やること:
A. 古紙離解促進剤の文書のうち、「一方、板紙用再生パルプの古紙」から「尿素(A)を必須成分としてなる点を要旨とする。」までの部分をそのまま書き写すこと。
B. 古紙離解促進剤の文書によれば、板紙用再生パルプの古紙処理工程でアルカリを使用できないのはなぜか。1〜3文で説明すること。

文書の抜粋:
------------

説明

古紙離解促進剤

【課題】
板紙用再生パルプを生産するために用いられ、生産性に優れた古紙離解促進剤を提供することである。
【解決手段】
板紙用再生パルプを生産するために用いられる古紙離解促進剤であって、尿素(A)を必須成分としてなることを特徴とする古紙離解促進剤を用いる。さらに界面活性剤(B)を含有することが好ましい。(B)の含有量は(A)の重量に基づいて0.01〜100重量%が好ましい。古紙は段ボール古紙、紙管古紙及び雑誌古紙からなる群より選ばれる少なくとも1種が好ましい。また、この古紙離解促進剤を添加して離解する古紙の離解工程を含み、古紙離解促進剤の添加量が、尿素(A)の含有量が古紙の重量に基づいて0.1〜10重量%となる量であることを特徴とする板紙用再生パルプの製造方法を用いる。

【発明の詳細な説明】
【技術分野】
【0001】
本発明は古紙離解促進剤に関する。
【背景技術】
【0002】
インク除去及び古紙の離解率の向上のため、一般的にアルカリを使用した古紙処理工程を経て新聞紙用再生パルプが製造されている。
一方、板紙用再生パルプの古紙処理工程では、酸性抄紙工程でピッチトラブルが発生するためアルカリを使用できない。このため、生産性の低下を防止する目的で、ブロモクロロ−5,5−ジメチルヒビントイン等(特許文献1)や高級アルコール界面活性剤(特許文献2)を使用することが提案されている。
【特許文献1】特開2004−270092号公報
【特許文献2】特開平4−257387号公報
【発明の開示】
【発明が解決しようとする課題】
【0003】
しかし、ブロモクロロ−5,5−ジメチルヒビントインや高級アルコール界面活性剤では、生産性が十分でないという問題がある。
すなわち、本発明の目的は、板紙用再生パルプを生産するために用いられ、生産性に優れた古紙離解促進剤を提供することである。
【課題を解決するための手段】
【0004】
本発明の古紙離解促進剤の特徴は、板紙用再生パルプを生産するために用いられる古紙離解促進剤であって、
尿素(A)を必須成分としてなる点を要旨とする。

------------

行データ:
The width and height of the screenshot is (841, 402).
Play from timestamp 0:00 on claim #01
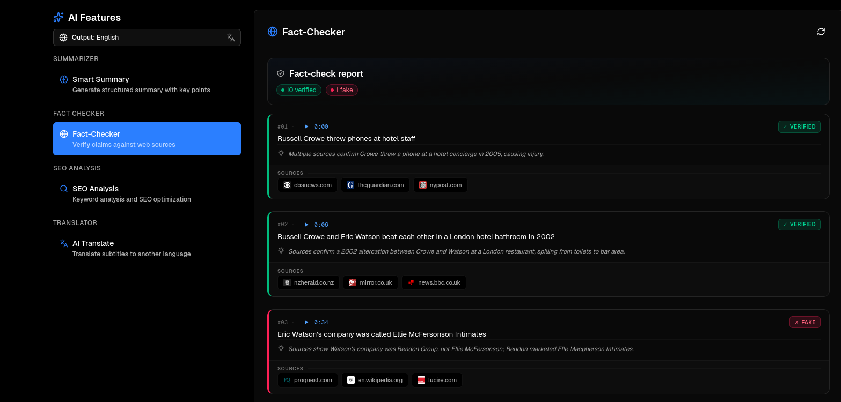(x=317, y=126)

------------

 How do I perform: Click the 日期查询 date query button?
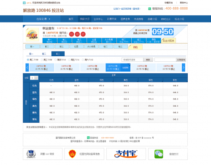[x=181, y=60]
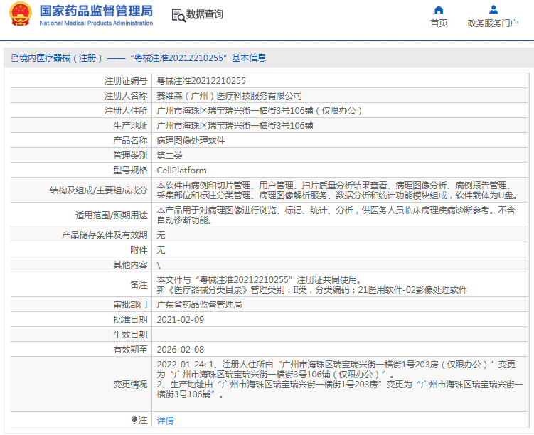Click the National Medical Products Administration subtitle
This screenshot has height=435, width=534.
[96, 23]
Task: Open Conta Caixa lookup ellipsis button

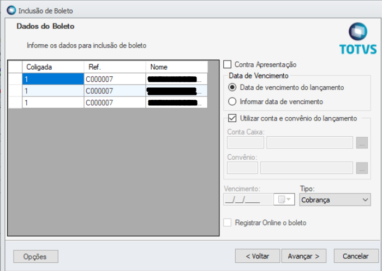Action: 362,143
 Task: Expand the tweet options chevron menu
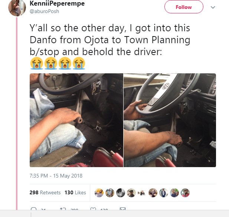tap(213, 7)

------------

解答:
A.
一方、板紙用再生パルプの古紙処理工程では、酸性抄紙工程でピッチトラブルが発生するためアルカリを使用できない。このため、生産性の低下を防止する目的で、ブロモクロロ−5,5−ジメチルヒビントイン等(特許文献1)や高級アルコール界面活性剤(特許文献2)を使用することが提案されている。
【特許文献1】特開2004−270092号公報
【特許文献2】特開平4−257387号公報
【発明の開示】
【発明が解決しようとする課題】
【0003】
しかし、ブロモクロロ−5,5−ジメチルヒビントインや高級アルコール界面活性剤では、生産性が十分でないという問題がある。
すなわち、本発明の目的は、板紙用再生パルプを生産するために用いられ、生産性に優れた古紙離解促進剤を提供することである。
【課題を解決するための手段】
【0004】
本発明の古紙離解促進剤の特徴は、板紙用再生パルプを生産するために用いられる古紙離解促進剤であって、
尿素(A)を必須成分としてなる点を要旨とする。

B. 酸性抄紙工程でピッチトラブルが発生するためである。